The Art of 3D Printing
April 28, 2008
The most important debate taking place in the additive fabrication circles today involves the role direct digital manufacturing technologies will play in the everyday life of consumers. When, if ever, will significant amounts of our material goods be "3-D printed" rather than molded, machined, cast or stamped? Will there be a desktop manufacturing system in every home, turning out on-demand goods?
No one understands the barriers and possibilities of a digitally manufactured future better than those engineers who control the practical aspects of design and manufacturing. Yet, artists and industrial designers can provide some insight into additive fabrication too.
Paola Antonelli, the senior curator at the Museum of Modern Art's dept. of architecture and design, points out designers have been keenly interested in additive fabrication for about five years now. "The good designers understand what these technologies can and cannot do," she says.

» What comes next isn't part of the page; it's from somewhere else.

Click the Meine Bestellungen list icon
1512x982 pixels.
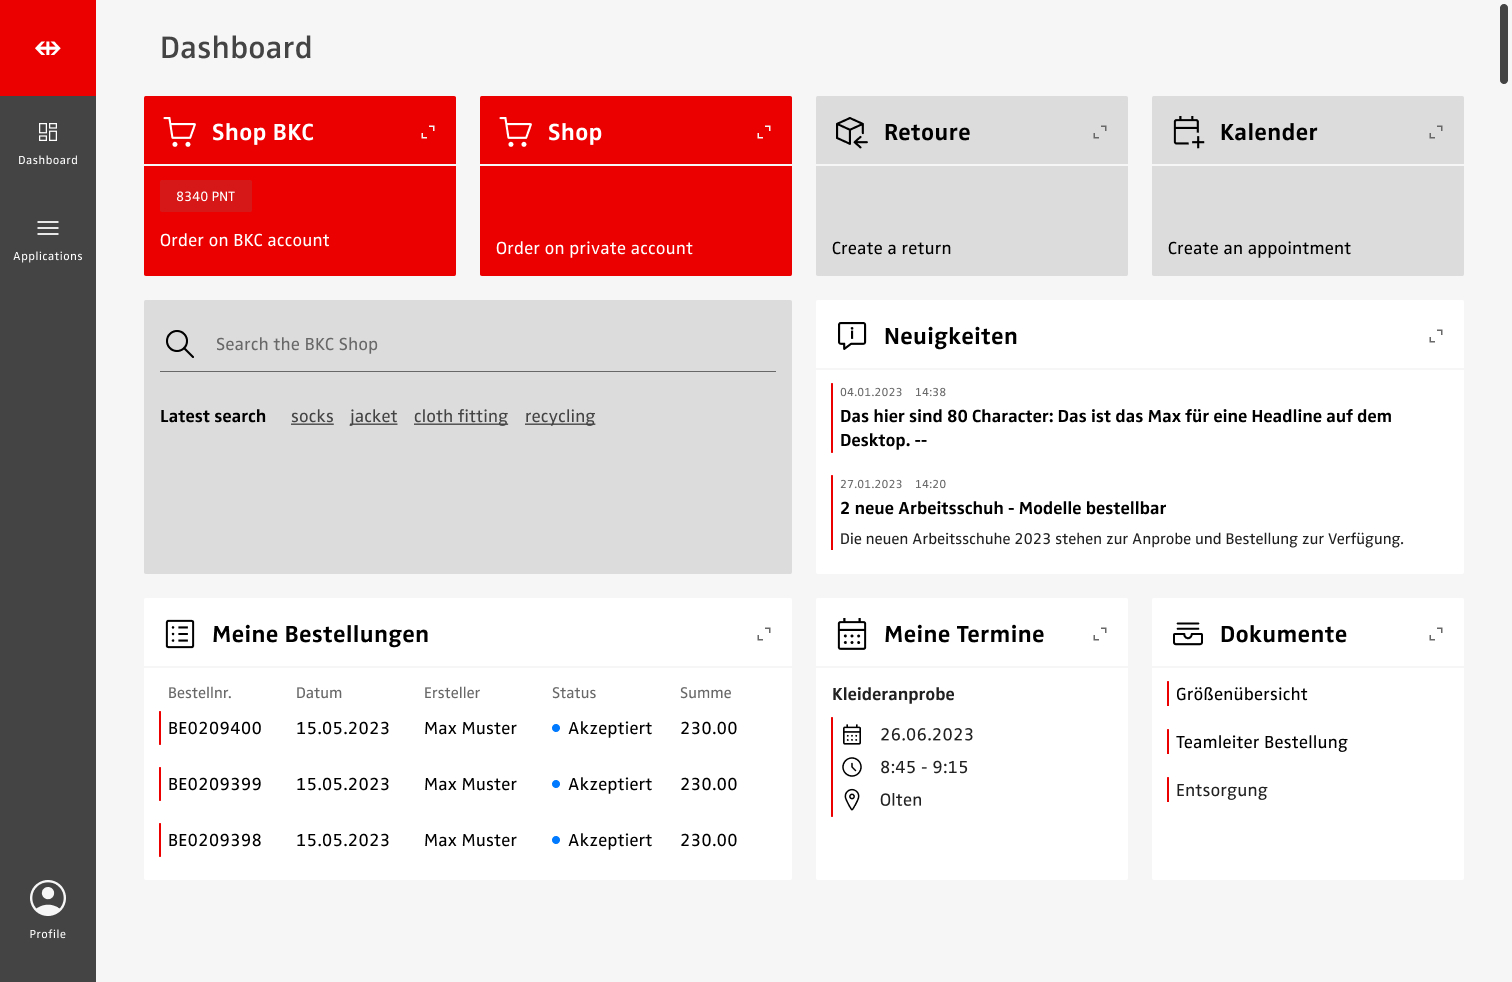[x=180, y=634]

And judging from a new exhibit at the MoMA, designers understand additive fabrication machines can do things engineers haven't quite dreamed of yet.

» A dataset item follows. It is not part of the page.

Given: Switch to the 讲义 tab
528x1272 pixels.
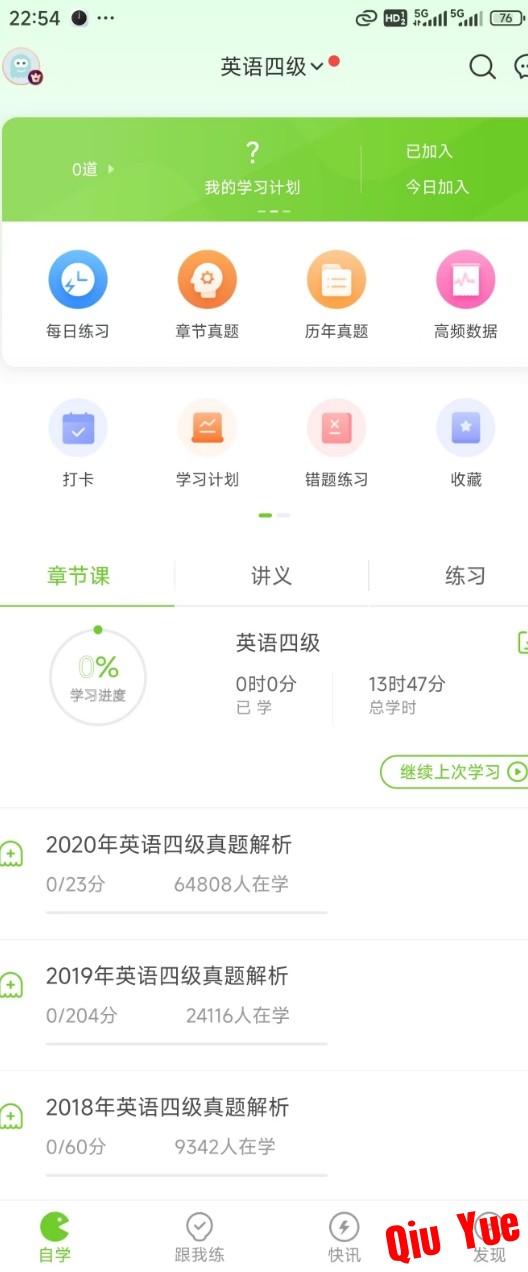Looking at the screenshot, I should [271, 576].
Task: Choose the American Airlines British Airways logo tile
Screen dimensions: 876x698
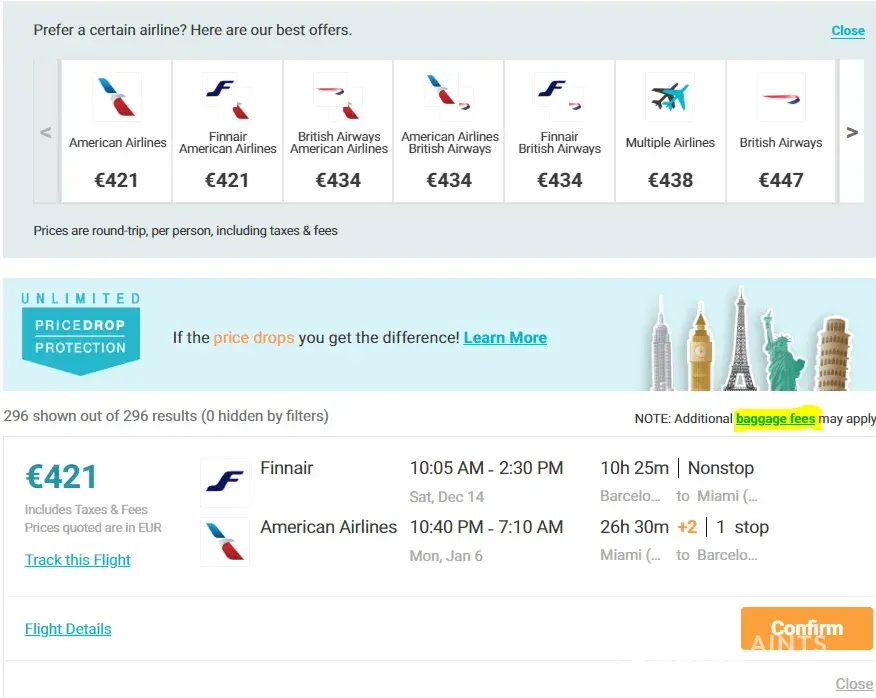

The exhibit, Design and the Elastic Mind, explores the often reciprocal relationship between science and design. And Antonelli filled the exhibit with objects and concepts that highlight what she considers disruptive or potentially disruptive technologies. Though the exhibit divvies them up differently than Design News' readers would, these technologies include nanotech, computer-aided design, advanced actuators, biomimicry, robotics, motion control and 3D printing.
Just as we often do here at Design News, Antonelli uses "3D printing" as a catch-all term for all the computer-driven, additive fabrication systems, not just the few machines that actually use ink-jet deposition methods. And she picked some interesting objects to show what these technologies can do.
One 3-D printing standout was the "sketch furniture," from Front Design. This Swedish design group has come up with a system for "materializing free-hand sketches," by combining video motion capture techniques and additive fabrication. Users simply make full-scale gestures in the air to sketch out the object - think of the gestures as pen strokes. The motion capture technology records these gestures, saving them as 3-D part data, which can then drive a laser sintering machine. The exhibit showed furniture Front has produced with the system. But engineers may well look at the system and see the whiteboard of their dreams.
Another interesting exhibit showed the capability of 3-D printing to create textiles. Usually we think of additive technologies as producing rigid parts or sometimes assemblies of parts that can move in relation to one another. Freedom of Creation, a Netherlands design group, has used EOS laser sintering technology to create textiles. These textiles have their "threads" interwoven layer-by-layer during the sintering process. Computer design allows the textile to take on a wide variety of properties, something that may interest engineers responsible for flexible goods.
Design for the Elastic Mind features many other examples of 3D printing, from production automotive parts to chairs that push the build envelope of these machines.